Kendi içimde kaybolmuyorum uzun zamandır. Kendimden kaçtığım söylenemez ama çok da içli dışlı olmadığım aşikâr. Yorgunum sadece. Kırıklarım, kırıklıklarım, kırgınlıklarım var. Hepsinin geçeceğini biliyorum. Çoğu geçti belki de. Hissedemiyorsun bazı giden şeyleri. Bazı gidişleri de anlayamıyorsun. Çok hızlı ve çok etkili olduğu belli de anlamı içinde kayboluyorsun. Bazen anlamını aramaktan kaçıyorsun. “İyileştim, güçlü bir kızım, neler geçti be kızım, neler bitti, neler gitti, neler kaybedildi bu hayatta unutma!” diyorum. Sonra diyorum ki “Unut kız hepsini.”

Üstüne çamaşır suyu dök ve sifonu çek. Böyle kolay değil bebeğim, biliyorum. Boş yapmak benim yaş grubumun geneline empoze edilmiş, kusura bakmayın.

Her neyse hayat işte böyle bilirsiniz. Herkesin bir olumsuzluk yaşadığı konu vardır. Ortak olan şey bazen sadece olumsuzluk olsa da. İçeriğinin ne kadar farklı olduğunu biliyoruz. Çünkü her insan doğduğu günden beri farklı hayatlar yaşıyor ve ortak his diye bir şey yok bir nevi. Çünkü duyguları besleyen geçmişlerimiz hepimiz için farklı ne de olsa. Bu yüzden seni anlıyorum, seni çok iyi anlıyorum demeyin lütfen. Çünkü bu cidden mümkün değil. Ne demiş Hz.Mevlana:

''Benim hayatımı yargılamadan önce benim ayakkabılarımı giy ve benim geçtiğim yollardan, sokaklardan, dağ ve ovalardan geç.

Hüznü acıyı ve neşeyi tat.

Benim geçtiğim senelerden geç, benim takıldığım taşlara takıl.

Yeniden ayağa kalk ve aynı yolu tekrar git, benim gittiğim gibi.

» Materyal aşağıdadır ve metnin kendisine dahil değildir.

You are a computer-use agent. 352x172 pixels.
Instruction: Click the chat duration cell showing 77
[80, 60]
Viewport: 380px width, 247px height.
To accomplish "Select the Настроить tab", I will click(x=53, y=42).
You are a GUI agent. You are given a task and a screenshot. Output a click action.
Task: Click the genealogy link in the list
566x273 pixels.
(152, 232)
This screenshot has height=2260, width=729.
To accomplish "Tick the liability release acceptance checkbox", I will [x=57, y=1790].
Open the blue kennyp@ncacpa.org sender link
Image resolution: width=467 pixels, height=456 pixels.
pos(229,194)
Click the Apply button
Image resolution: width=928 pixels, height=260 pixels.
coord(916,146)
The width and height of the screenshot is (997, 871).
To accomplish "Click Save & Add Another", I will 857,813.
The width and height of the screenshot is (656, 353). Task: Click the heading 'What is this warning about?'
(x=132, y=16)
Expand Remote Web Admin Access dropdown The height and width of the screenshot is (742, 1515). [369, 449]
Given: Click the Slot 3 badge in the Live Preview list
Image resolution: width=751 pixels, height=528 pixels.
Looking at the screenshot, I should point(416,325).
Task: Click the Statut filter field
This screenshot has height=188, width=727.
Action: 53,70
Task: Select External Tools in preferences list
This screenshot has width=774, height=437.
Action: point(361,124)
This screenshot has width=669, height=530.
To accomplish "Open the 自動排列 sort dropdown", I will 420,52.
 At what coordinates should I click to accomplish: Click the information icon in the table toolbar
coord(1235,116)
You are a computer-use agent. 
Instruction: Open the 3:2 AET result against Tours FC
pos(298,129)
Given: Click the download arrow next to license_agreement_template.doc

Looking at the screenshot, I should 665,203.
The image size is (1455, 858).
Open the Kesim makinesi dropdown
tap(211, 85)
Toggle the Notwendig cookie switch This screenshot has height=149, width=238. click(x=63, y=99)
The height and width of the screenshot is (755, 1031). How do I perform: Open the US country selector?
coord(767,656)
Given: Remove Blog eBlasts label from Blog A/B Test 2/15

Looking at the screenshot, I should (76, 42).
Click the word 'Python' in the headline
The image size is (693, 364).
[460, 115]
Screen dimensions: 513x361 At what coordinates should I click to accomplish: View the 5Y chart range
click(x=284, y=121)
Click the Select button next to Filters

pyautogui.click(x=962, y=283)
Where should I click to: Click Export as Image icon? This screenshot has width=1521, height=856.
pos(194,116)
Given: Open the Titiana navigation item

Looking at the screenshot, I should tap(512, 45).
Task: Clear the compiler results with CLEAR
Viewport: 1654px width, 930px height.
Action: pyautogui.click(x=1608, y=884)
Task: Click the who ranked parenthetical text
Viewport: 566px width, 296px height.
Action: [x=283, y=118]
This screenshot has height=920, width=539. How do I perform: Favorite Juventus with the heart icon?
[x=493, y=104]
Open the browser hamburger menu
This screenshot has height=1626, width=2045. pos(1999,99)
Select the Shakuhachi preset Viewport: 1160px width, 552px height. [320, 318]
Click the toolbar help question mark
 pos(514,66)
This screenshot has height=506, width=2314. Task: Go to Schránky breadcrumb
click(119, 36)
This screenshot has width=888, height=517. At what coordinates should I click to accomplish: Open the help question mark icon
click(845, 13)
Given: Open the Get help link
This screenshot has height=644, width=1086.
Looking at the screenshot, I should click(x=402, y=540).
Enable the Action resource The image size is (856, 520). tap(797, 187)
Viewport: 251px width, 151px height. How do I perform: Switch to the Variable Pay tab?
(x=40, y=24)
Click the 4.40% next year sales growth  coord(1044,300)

Ancak ondan sonra beni yargılayabilirsin.''


Yargılamak ya da anlamak ikisi için de önce yapman gereken bunlar. Evet yine daldan dala atlayan maymunlar gibiyiz. Yaşıyoruz işte. Ha eksik bıraktırdığım giydirme kısmına değinmeden olmaz sanırım. İnsancıklar, lütfen insanlara yalan söylemeyin. Bedeli her ne olursa olsun. Çünkü bazı şeyler sizin zannettiğinizden çok ama çok daha fazla etki barındırıyor. Allahım ne kadar da çilekeş bir yazı oldu. Neyse anlamışsınızdır. Ay pardon kendi çelişki çukuruma düştüm. Anlayamazdınız değil mi?